LeoLabs Low Earth Orbit visualisation. Credit LeoLabs
Credit LeoLabs

Ibadan, 15 February 2024. – LeoLabs has released a joint statement on debris remediation signed by representatives of commercial entities in collaboration with the Secure World Foundation (SWF). LeoLabs and SWF led this effort in response to the continual accumulation of massive derelict objects (e.g. spent rocket bodies, etc.) in low Earth orbit (LEO).

As of January 2024, around 29% of the total mass in LEO consists of these massive objects, 43% of which have been in orbit since the turn of the century. These objects pose the greatest debris-generating potential in LEO, putting the satellites the global economy relies on at risk.

Signatories to the joint statement agreed on two foundational observations: the debris-generating potential from the thousands of massive derelicts, primarily spent rocket stages and non-operational payloads, abandoned in low Earth orbit must be dealt with now; and, there are persistent economic, legal, and policy challenges that are still hindering the development of solutions focused on the removal of these massive objects.

The joint statement consequently underpins the first Orbital Debris Remediation Summit by LeoLabs and SWF in Queenstown, New Zealand on 20 February 2024. This event will bring together Government and space industry leaders to accelerate critical activities supporting space sustainability. In addition, those present will engage in discussions related to the various dimensions of reducing risk from massive derelicts through debris remediation.

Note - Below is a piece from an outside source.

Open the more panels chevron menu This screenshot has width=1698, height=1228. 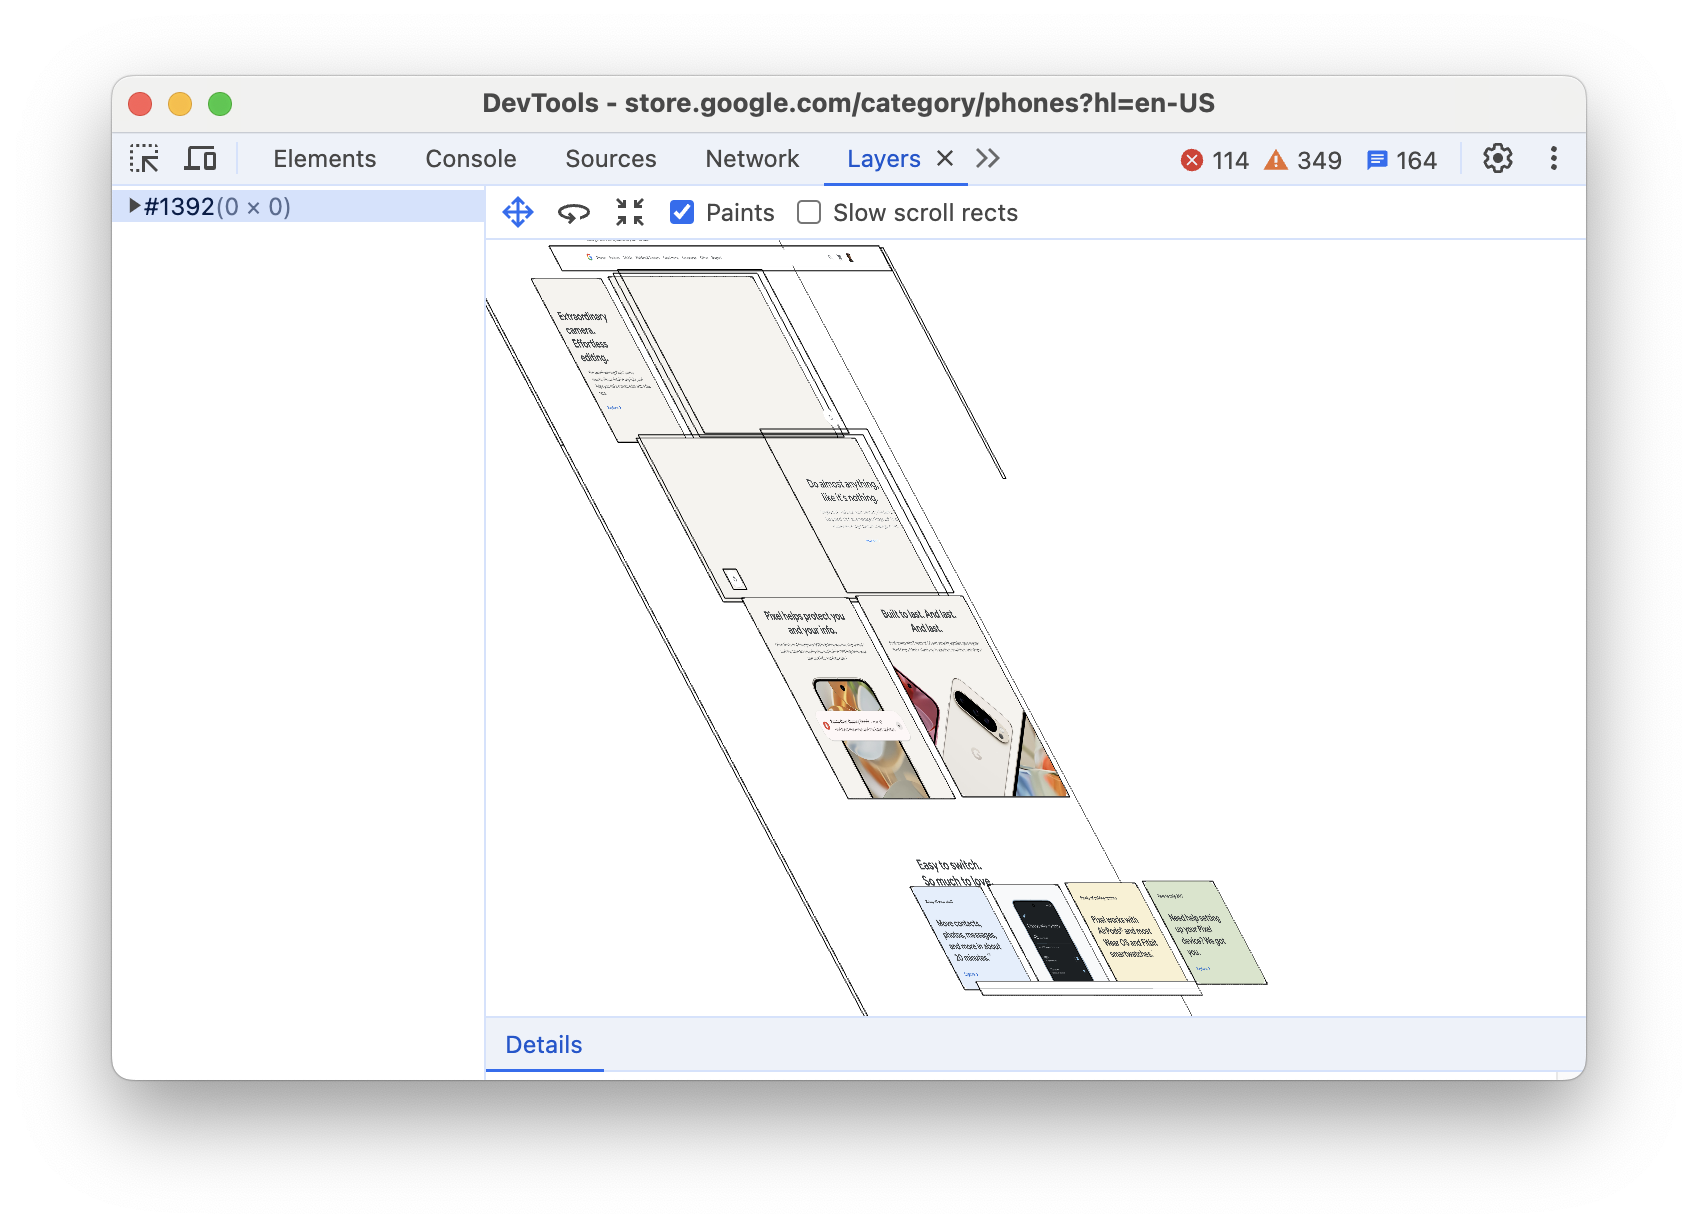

Peter Martinez, Executive Director of Secure World Foundation, said, “For too long, remediation of massive derelict objects in LEO has been mostly an academic discussion, with no tangible actions in orbit. Someone has to take the lead to create a community of practice, and we are proud to partner with LeoLabs to bring together like-minded Government and space industry leaders who want to move from remediation discussions to remediation practice.”